6. Perl-style character class commutation sequences that are different from BRE/ERE mode:

Equivalent POSIX expression description of perl class

\ a-ringing character

\ A-matches only the beginning of the entire string, regardless of the current mode

\ b-backspace character ('\ x08')

\ B-escape character itself ('\')

\ cX-control character-X (= X & 037)

\ d [[: digit:]] decimal digits ('0' -'9')

\ D [^ [: digit:]] is not numeric

\ e-exit character ('\ x1B')

\ f-Page feed character ('\ x0C')

\ m [[:]] word end position

\ n-newline character ('\ x0A')

\ r-carriage return ('\ x0D')

\ s [[: space:]] blank character

\ s [^ [: space:]] non-blank character

\ t-Tab ('\ x09')

\ uX-16-bit UNICODE character (X ∈ [0000.. FFFF])

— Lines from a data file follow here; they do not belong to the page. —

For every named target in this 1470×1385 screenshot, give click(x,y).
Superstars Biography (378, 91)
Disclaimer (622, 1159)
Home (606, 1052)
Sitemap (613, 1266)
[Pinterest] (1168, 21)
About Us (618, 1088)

\ UX-32-bit UNICODE character (X ∈ [00000000.. FFFFFFFF])

\ v-Vertical Tab ('\ x0B')

\ w [[: alnum:] _] the characters that make up the word

\ W [^ [: alnum:] _] non-word characters

\ xX-8-bit character (X ∈ [00.. FF])

\ y-word boundary (\ m or\ M)

\ y-non-word boundary

\ Z-matches only the end of the entire string, regardless of the current mode

\ 0-NULL, null character

\ X-subexpression forward reference (X ∈ [1.. 9])

\ XX-8 characters for forward reference or octal representation of a subexpression

\ XXX-8 characters for forward reference or octal representation of a subexpression

Thank you for reading this article carefully. I hope the article "how to use regular expressions in linux" shared by the editor will be helpful to you. At the same time, I also hope you will support us and pay attention to the industry information channel. More related knowledge is waiting for you to learn!

Welcome to subscribe "Shulou Technology Information " to get latest news, interesting things and hot topics in the IT industry, and controls the hottest and latest Internet news, technology news and IT industry trends.

*The comments in the above article only represent the author's personal views and do not represent the views and positions of this website. If you have more insights, please feel free to contribute and share.